UO employee arrested on campus on Washington fugitive warrant
A UO graduate employee was arrested in the Frohnmayer Music Building on a Washington fugitive warrant, putting campus safety and alert systems under scrutiny.

Federal marshals arrested Jerdil Castillo, 31, inside the Frohnmayer Building in Eugene and booked him into the Lane County Jail on a fugitive warrant from Benton County, Washington, a case that immediately pushed campus safety questions to the front of the line.
Castillo faces a Benton County charge for communicating with a minor for immoral purposes. University of Oregon records identify him as a Graduate Employee in Music with office 114 in the Frohnmayer Music Bldg., which helps explain why the arrest happened in that part of campus rather than at a home or off-campus location.

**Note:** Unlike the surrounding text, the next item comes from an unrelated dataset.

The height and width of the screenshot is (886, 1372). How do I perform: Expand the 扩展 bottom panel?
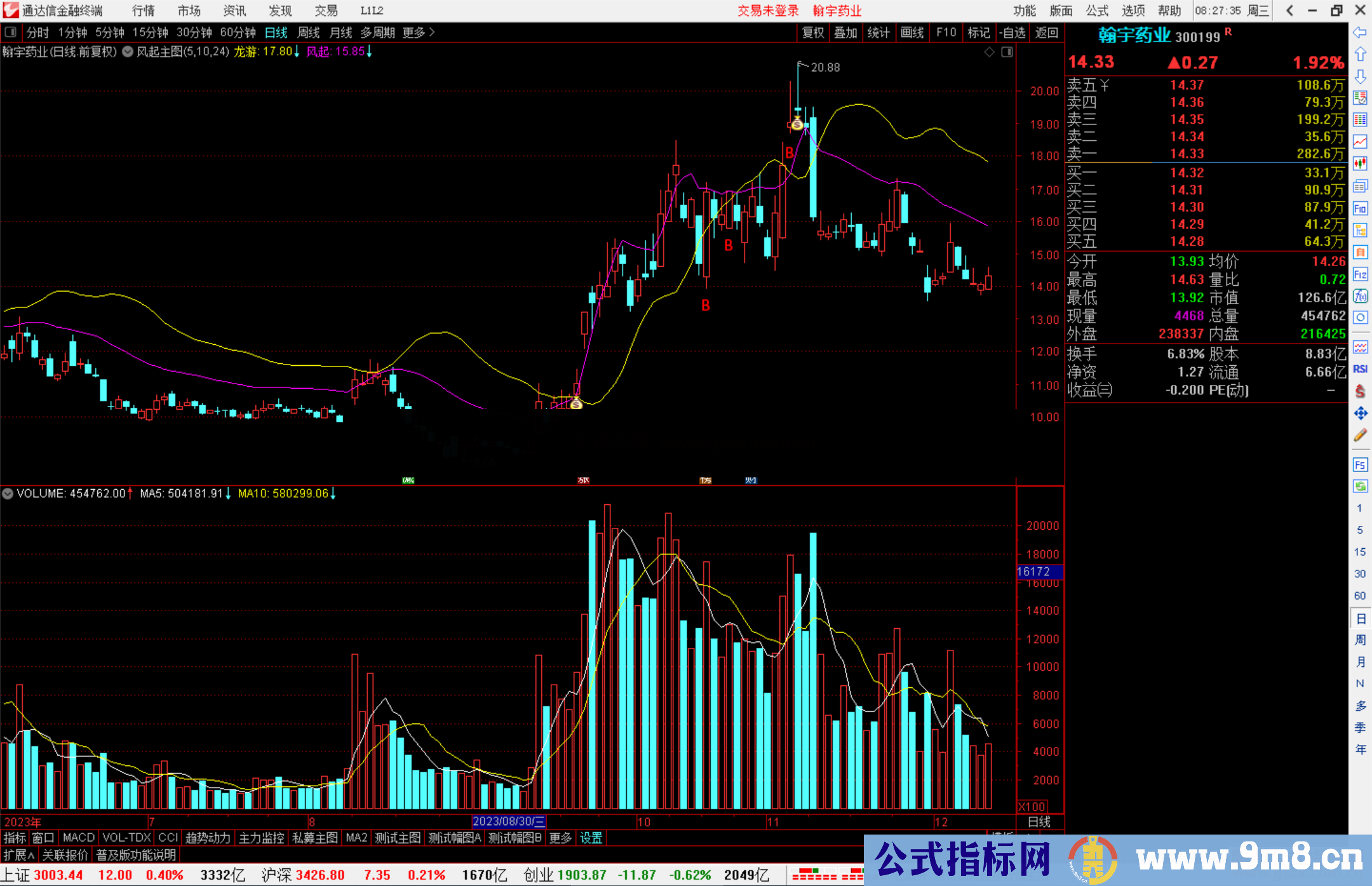click(x=19, y=855)
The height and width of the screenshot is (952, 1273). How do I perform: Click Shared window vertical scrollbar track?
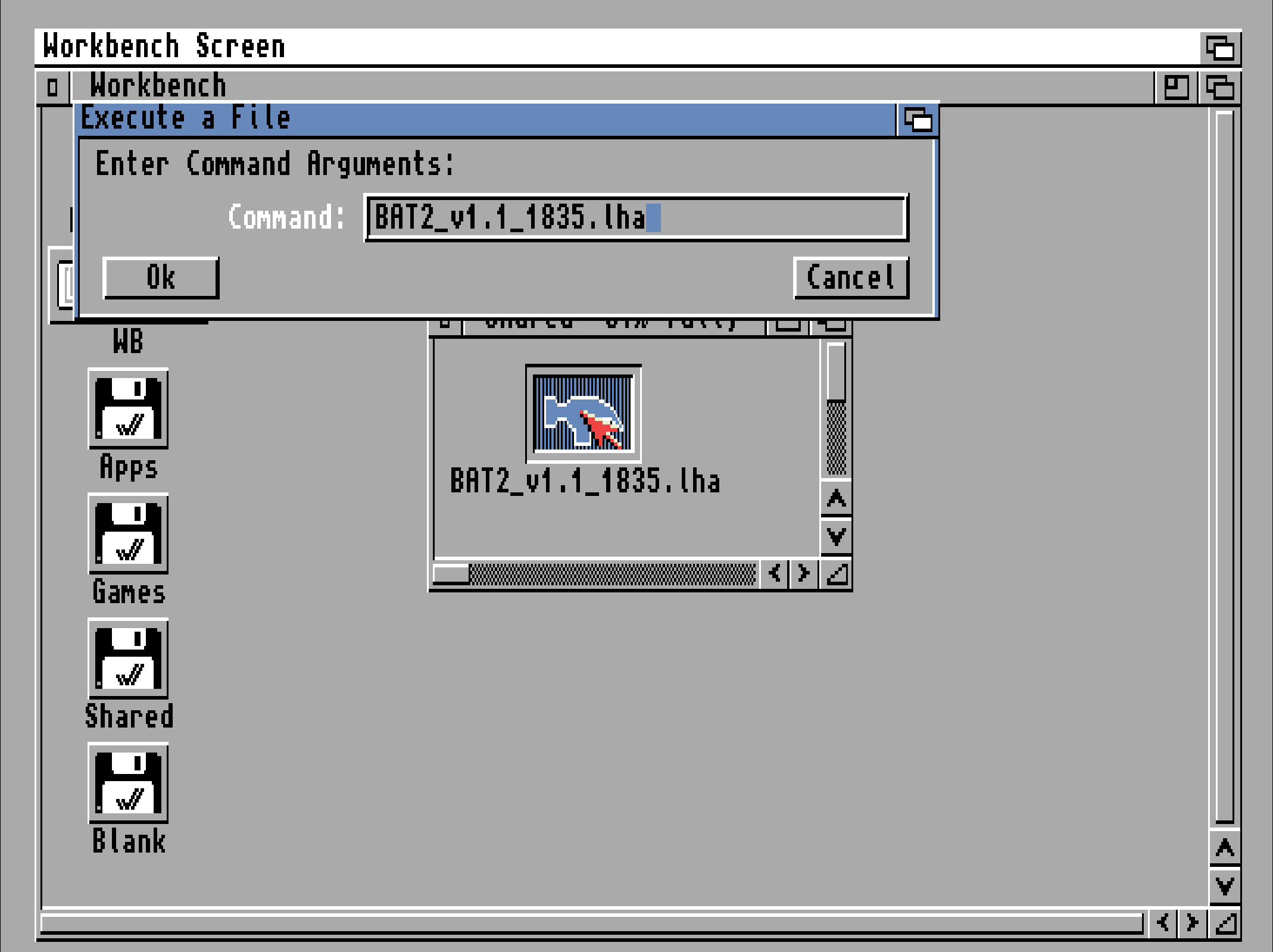tap(836, 438)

The arrest also places a major public institution in the middle of a law-enforcement action tied to another state. Court and jail records identify the case as a fugitive matter from Washington, and separate reporting said Castillo failed to appear for an April arraignment there. The Benton County charge was filed in March.
For students, parents and staff, the immediate issue is not the allegation itself but the campus response. The University of Oregon says it sends Campus Crime Alerts, also called Timely Warnings, to students and employees when it learns of crimes within its Clery geography that represent a serious and ongoing threat on campus property or immediately adjacent public property. Those alerts are part of the university’s federally required Clery reporting system and are designed to warn the campus community quickly when safety could be affected.
The Washington statute tied to the case, RCW 9.68A.090, generally classifies communicating with a minor for immoral purposes as a gross misdemeanor, though some circumstances, including certain electronic communications, can elevate it to a class C felony. Castillo remained in the Lane County Jail, which Lane County says is the only jail in the county that can hold felony-level defendants and offenders.
What remains central for the UO community is the practical question of protections and reporting. The arrest took place on campus, in a building tied directly to Castillo’s university role, and it underscores how quickly an outside warrant can become a campus matter when an employee or student is taken into custody in a place where classes, rehearsals and daily office traffic continue around them.